Whoever she is, it is relatively easy for me to imagine the following:
Charlie shows up to meet the (new) President, suggesting that Smart
maintained some link to the carnies (perhaps he even inherited Tilly's
invisible empire--is Charlie the emmissary to visit their new king?); at
the dinner, Den recognizes Doris in a photo; Den and Charlie try to plot a
happy landing (so Charlie is a soft agent of Den); afterwards, Den arranges
for some sort of help, the "fairy godmother" at least, maybe even a spy
among the carnies as well; the agent arrives and buys Doris new clothes . .
. but then the happy plot spins out of control and tragedy follows.

However, there are some readers (for instance Bill S. and Roy C. Lackey)
who find Charlie's sudden appearance simply too weird to be true within the
realistic frame.  They think that Den is making it up: the visit, the
dinner, the letter.  It is all a vehicle to tell the tale he cannot bear to
tell--well, I can agree with that part, but if Den is making things up, and
people in the astral projection timeframe =can see and hear= the stuff he's
making up (Bill Batton and Miss Birkhead both see Charlie at the factory),
then it seems to me that rules seemingly established throughout the novel
are being broken, or bent.

Which, in turn, might be a good thing: that Den is finally gaining mastery.
After failing to convince Doctors V and B; etc.

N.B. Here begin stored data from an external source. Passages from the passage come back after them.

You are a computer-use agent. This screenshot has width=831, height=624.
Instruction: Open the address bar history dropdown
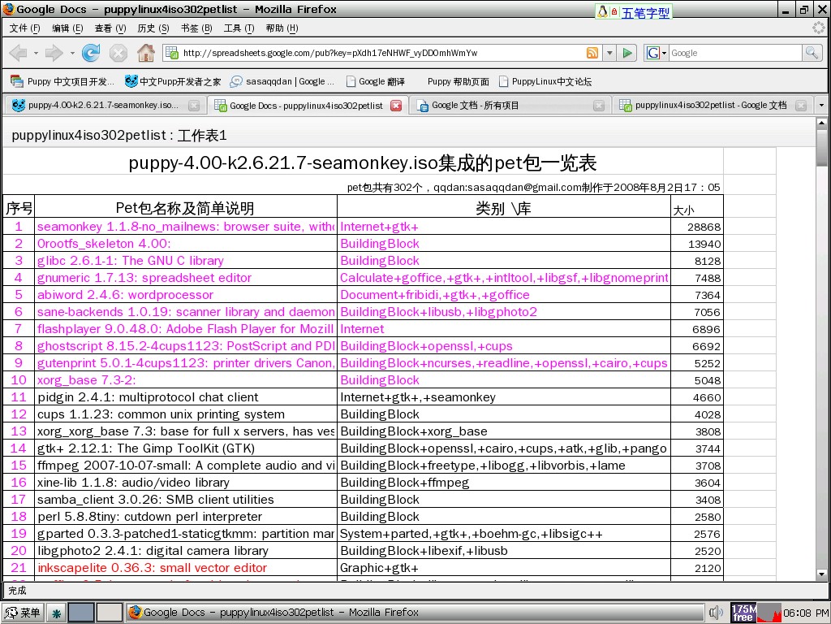click(x=609, y=54)
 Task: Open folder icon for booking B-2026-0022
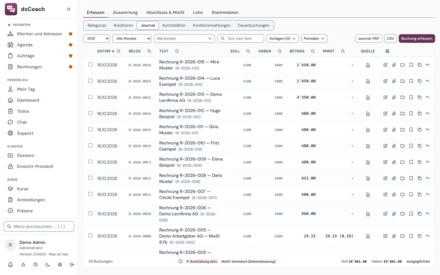403,97
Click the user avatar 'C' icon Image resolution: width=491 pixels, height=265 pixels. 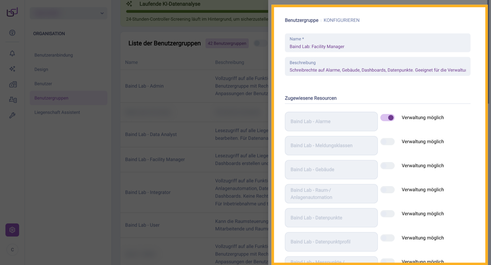pos(12,250)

The references within the Doris story seem to point every which way:
"Doris" means "of the sea" (like the princess in her tower?), but it might
be (if we stretch it really far) "d'Or" (of Gold).

"Arline" is an oath; "Candy" . . .

But "Mason," ach!  That points to Litho, and Tilly. And all that bundle of
associations.  Invisible Empire stuff: Tilly had a second wife among the
freaks?  (Well, the wife we know of was a freak.)  As Tilly's heir, Smart
had a second wife among the freaks? (boggle)

Furthermore, dogman Charlie might somehow link back into "The Princess"
story: remember how the prophesy about the child was delivered by a guy in
wolf skins? But Charlie doesn't seem to play any part in "The Princess"
story (which even Den links to Olivia) --he delivers the Cinderella story
(which doesn't have a prophesy).

This funny dog detail causes further contortions: Bill S. wonders if Doris
being electrocuted completes the prophesy regarding Princess Elaia "Fire
will win her"; that whole bride burning thing again.  Remember that Den was
Sherry's third lover.  Scary, scary!

In any event, the Doris story is another case where a fairy tale (this time
a well-known European one) is being told as eye-witnessed in the 20th
century, but the happy ending has been replaced with something very sad;
but here the threads that might tie it all to Den's life (why he cares, why
we should care) have been hopelessly tangled.

The tale becomes rather more like a TAT card (which are real, by the way:
there are thirty of them with pictures, iirc, and one card that is blank)
than the other cases I've expanded upon here, and the reader is both
patient and doctor.


Well, that's all I wanted to say about fairy tales in PEACE.  Next up: time
lines (which is rather big) and the frame tale.